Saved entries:
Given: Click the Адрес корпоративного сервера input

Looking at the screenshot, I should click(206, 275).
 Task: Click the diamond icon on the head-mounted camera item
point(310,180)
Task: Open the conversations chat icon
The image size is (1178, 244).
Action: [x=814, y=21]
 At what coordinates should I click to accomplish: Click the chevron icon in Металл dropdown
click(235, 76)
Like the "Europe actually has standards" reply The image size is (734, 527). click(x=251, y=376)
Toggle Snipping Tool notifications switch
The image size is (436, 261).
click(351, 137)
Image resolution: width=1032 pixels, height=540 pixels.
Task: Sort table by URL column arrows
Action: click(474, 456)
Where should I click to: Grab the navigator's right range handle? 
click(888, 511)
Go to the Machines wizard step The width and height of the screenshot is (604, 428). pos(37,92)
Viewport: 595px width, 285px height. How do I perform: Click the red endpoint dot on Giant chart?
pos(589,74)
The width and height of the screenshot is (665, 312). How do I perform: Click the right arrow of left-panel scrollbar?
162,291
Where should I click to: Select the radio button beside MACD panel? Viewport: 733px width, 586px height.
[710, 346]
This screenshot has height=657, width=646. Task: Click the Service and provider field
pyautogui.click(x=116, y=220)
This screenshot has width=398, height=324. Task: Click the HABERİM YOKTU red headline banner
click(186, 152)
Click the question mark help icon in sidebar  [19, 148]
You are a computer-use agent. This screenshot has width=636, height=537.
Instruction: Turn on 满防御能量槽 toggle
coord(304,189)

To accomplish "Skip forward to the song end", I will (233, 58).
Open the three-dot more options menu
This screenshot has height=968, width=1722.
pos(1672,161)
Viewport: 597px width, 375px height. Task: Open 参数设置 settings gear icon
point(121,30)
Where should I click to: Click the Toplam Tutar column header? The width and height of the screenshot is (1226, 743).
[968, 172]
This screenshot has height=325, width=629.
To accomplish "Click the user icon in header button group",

Work task
Please give the entries above again in full, exactly as written.

Output of the task
Given: Click the Адрес корпоративного сервера input

Looking at the screenshot, I should click(206, 275).
 Task: Click the diamond icon on the head-mounted camera item
point(310,180)
Task: Open the conversations chat icon
The image size is (1178, 244).
Action: [x=814, y=21]
 At what coordinates should I click to accomplish: Click the chevron icon in Металл dropdown
click(235, 76)
Like the "Europe actually has standards" reply The image size is (734, 527). click(x=251, y=376)
Toggle Snipping Tool notifications switch
The image size is (436, 261).
click(351, 137)
Image resolution: width=1032 pixels, height=540 pixels.
Task: Sort table by URL column arrows
Action: click(474, 456)
Where should I click to: Grab the navigator's right range handle? 
click(888, 511)
Go to the Machines wizard step The width and height of the screenshot is (604, 428). pos(37,92)
Viewport: 595px width, 285px height. How do I perform: Click the red endpoint dot on Giant chart?
pos(589,74)
The width and height of the screenshot is (665, 312). How do I perform: Click the right arrow of left-panel scrollbar?
162,291
Where should I click to: Select the radio button beside MACD panel? Viewport: 733px width, 586px height.
[710, 346]
This screenshot has height=657, width=646. Task: Click the Service and provider field
pyautogui.click(x=116, y=220)
This screenshot has width=398, height=324. Task: Click the HABERİM YOKTU red headline banner
click(186, 152)
Click the question mark help icon in sidebar  [19, 148]
You are a computer-use agent. This screenshot has width=636, height=537.
Instruction: Turn on 满防御能量槽 toggle
coord(304,189)

To accomplish "Skip forward to the song end", I will (233, 58).
Open the three-dot more options menu
This screenshot has height=968, width=1722.
pos(1672,161)
Viewport: 597px width, 375px height. Task: Open 参数设置 settings gear icon
point(121,30)
Where should I click to: Click the Toplam Tutar column header? The width and height of the screenshot is (1226, 743).
[968, 172]
This screenshot has height=325, width=629.
To accomplish "Click the user icon in header button group",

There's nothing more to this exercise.